- Opening Delimiter -

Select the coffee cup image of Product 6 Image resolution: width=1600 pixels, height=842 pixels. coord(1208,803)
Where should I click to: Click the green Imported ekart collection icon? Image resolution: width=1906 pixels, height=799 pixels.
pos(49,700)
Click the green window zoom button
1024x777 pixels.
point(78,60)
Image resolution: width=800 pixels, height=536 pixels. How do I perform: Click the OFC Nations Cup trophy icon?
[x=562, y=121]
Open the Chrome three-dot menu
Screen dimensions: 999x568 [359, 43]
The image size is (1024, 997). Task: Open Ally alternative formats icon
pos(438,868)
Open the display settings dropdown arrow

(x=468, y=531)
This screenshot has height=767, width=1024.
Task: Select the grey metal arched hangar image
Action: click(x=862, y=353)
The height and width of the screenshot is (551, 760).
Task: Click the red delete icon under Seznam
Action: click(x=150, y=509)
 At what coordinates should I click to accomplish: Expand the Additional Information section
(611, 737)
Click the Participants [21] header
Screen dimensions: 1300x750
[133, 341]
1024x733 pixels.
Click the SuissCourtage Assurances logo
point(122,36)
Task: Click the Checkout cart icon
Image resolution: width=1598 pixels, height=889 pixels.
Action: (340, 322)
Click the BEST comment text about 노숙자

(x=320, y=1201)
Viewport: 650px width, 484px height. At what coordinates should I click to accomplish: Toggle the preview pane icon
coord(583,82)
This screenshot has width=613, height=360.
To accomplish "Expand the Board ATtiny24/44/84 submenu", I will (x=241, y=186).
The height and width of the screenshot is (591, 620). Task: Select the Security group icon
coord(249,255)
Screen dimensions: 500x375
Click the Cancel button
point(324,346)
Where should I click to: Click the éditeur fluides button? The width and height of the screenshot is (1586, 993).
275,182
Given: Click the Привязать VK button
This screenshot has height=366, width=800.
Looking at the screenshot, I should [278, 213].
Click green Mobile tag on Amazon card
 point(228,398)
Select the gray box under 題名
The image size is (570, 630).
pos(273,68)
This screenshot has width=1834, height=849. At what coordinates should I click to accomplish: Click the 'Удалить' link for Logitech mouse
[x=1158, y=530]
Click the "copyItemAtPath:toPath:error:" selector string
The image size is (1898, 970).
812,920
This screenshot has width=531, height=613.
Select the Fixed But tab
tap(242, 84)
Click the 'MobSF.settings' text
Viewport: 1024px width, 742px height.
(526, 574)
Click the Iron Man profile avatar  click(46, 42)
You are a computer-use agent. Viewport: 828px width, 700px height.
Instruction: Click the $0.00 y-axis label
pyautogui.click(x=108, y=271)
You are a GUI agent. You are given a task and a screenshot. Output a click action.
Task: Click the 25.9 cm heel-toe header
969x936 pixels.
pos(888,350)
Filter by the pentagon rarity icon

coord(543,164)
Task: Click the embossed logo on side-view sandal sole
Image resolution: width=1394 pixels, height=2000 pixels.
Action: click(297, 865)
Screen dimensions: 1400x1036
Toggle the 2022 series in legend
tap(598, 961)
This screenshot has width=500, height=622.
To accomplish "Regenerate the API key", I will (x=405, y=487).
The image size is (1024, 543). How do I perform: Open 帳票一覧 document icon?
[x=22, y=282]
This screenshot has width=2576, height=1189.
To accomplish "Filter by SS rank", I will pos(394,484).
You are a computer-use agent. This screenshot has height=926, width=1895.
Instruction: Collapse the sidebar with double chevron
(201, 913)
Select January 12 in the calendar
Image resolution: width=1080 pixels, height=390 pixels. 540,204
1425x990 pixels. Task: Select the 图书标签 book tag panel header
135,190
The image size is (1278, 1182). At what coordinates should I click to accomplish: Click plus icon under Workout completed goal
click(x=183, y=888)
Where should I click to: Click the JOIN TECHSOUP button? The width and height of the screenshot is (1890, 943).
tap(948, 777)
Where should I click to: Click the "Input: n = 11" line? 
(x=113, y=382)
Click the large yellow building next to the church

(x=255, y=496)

- Closing Delimiter -

→ **Problem description**
When a line in the listing has the word "will", return that line.

→ **Solution below**
To accomplish "Expand the Board ATtiny24/44/84 submenu", I will (x=241, y=186).
To accomplish "Regenerate the API key", I will (x=405, y=487).
To accomplish "Filter by SS rank", I will pos(394,484).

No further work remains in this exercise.